Miss Mississippi contestant defeats deadly disease - wistv.com - Columbia, South Carolina |

Miss Mississippi contestant defeats deadly disease

Kennitra fell into a coma and for two weeks, was on life support. Kennitra fell into a coma and for two weeks, was on life support.
In March, Kennitra Thompson was diagnosed with a potentially life-threatening disease called Stevens-Johnson Syndrome. In March, Kennitra Thompson was diagnosed with a potentially life-threatening disease called Stevens-Johnson Syndrome.
After several weeks in the hospital, the disease just stopped.  Kennitra decided last minute to compete in Miss Mississippi. After several weeks in the hospital, the disease just stopped. Kennitra decided last minute to compete in Miss Mississippi.
JACKSON, MS -

(WMC-TV) - One of the contestants in this year's Miss Mississippi pageant didn't think she would even make it across the stage to compete.

In March, Kennitra Thompson was diagnosed with a potentially life-threatening disease called Stevens-Johnson Syndrome.  Miraculously, Thompson survived and is getting back to life before her illness.

Thompson, 23, knows a thing or two about winning a beauty pageant.

"I've been an experienced pageant girl for now going on I'll say seven years," she said.

As the reigning Ms. Rankin County Southwest, Kennitra's childhood dream is to be crowned Miss America. Like any Miss America hopeful, Kennitra, who stands at 4 feet 9 inches, has a closet full of clothes.

She also loves to dance and has a bright smile; but Kennitra's smile started to fade in March. She came down with what she thought was common allergies, but the symptoms progressed and eventually left dark spots all over her body.

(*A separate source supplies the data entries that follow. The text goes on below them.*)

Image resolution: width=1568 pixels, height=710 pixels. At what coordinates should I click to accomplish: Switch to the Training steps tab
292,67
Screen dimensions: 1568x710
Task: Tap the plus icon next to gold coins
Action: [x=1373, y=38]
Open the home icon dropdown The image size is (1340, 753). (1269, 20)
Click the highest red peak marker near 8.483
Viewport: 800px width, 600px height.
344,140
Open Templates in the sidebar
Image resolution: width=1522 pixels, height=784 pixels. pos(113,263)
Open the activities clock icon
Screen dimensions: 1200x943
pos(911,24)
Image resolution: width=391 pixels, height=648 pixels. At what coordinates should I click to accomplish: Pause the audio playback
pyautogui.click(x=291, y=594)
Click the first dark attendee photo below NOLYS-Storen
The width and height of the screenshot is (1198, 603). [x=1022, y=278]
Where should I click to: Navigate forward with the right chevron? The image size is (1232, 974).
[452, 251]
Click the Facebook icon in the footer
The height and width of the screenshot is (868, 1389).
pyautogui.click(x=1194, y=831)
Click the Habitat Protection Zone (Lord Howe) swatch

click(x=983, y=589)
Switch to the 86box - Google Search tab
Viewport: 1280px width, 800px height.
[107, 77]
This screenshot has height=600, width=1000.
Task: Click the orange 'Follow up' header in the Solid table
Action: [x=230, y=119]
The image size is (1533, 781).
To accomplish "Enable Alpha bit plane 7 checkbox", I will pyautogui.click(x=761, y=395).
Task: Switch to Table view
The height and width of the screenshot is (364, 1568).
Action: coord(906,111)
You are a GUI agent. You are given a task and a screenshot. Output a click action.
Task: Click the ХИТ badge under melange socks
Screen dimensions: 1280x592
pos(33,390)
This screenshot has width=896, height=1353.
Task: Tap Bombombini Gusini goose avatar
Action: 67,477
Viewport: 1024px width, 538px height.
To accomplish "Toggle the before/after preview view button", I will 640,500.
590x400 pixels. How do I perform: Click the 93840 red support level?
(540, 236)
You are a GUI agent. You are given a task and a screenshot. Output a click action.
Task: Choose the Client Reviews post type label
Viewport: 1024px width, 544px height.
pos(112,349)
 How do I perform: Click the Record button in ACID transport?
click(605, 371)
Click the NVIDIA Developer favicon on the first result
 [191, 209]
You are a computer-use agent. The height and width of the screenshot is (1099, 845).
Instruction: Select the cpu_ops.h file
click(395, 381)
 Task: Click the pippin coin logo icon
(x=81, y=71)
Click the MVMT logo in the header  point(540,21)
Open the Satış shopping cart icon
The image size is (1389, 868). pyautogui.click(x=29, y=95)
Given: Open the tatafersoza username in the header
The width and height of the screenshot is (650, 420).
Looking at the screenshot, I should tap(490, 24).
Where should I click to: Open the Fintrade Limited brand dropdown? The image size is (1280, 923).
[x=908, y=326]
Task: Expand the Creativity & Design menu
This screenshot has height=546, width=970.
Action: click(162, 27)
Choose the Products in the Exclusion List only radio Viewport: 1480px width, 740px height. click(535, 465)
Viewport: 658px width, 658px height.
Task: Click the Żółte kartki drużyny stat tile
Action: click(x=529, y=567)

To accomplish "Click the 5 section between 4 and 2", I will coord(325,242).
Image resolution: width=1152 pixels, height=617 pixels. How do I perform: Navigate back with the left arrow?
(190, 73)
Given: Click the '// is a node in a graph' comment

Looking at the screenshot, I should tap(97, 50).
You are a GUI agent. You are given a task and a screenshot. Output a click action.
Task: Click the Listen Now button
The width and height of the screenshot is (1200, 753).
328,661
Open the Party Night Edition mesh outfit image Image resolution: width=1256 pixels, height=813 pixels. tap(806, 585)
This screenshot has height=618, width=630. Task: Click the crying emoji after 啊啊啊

"I literally woke up and my lips were swelling and so I said, 'I have to go to the doctor'," she explained. "While I was waiting to see the doctor my arms broke out in like what you would call ant bites."

Kennitra was treated for an allergic reaction, but that treatment did not work. She then remembered a new medication she had started taking called Lamotrigine.

"I googled my medication and Stevens-Johnson Syndrome came up like at an instant," she said.

The fragile beauty queen's symptoms got worse and she was eventually admitted to UMC.

UMC Dermatologist Dr. Julie Wyatt confirmed Thompson did have Stevens-Johnson Syndrome. It causes your mucus membrane and skin to die to the point where it can actually peel off.

Anyone can get Stevens-Johnson Syndrome from over the counter medication as well as prescriptions.

Some of the most common medicines that cause the illness are Allopurinol, Lamotrigine, Bactrim, and anti-seizure medication. Even common medicines like Tylenol can cause SJS.

Kennitra fell into a coma and for two weeks, was on life support.

"She flat lined and then I was in there and she drifted off and saw it was just doing that and I said, 'Kennitra, Kennitra,' and I had to keep bringing her back," said the beauty queen's mother.

After several weeks in the hospital, the disease just stopped.

"Someway, somehow, well, I know it was God," said Kennitra.

Despite her "cheetah spots", as she calls them, Kennitra decided last minute to compete in Miss Mississippi. Although it's a beauty pageant, she hoped viewers would take their eyes off of her scars and focus on her inner beauty.

"They're my warrior wounds, they make me special.  They don't define who I am, but they definitely tell who I've become," she said.

Doctors are still not sure what causes some people to get Stevens-Johnson Syndrome. Kennitra's physician, Dr. Wyatt, thinks SJS patients are  not able to break down certain medicines causing them to form to toxic levels.

Dr. Wyatt says when she prescribes a medicine associated with SJS, she will ask if there's a family history of the disease.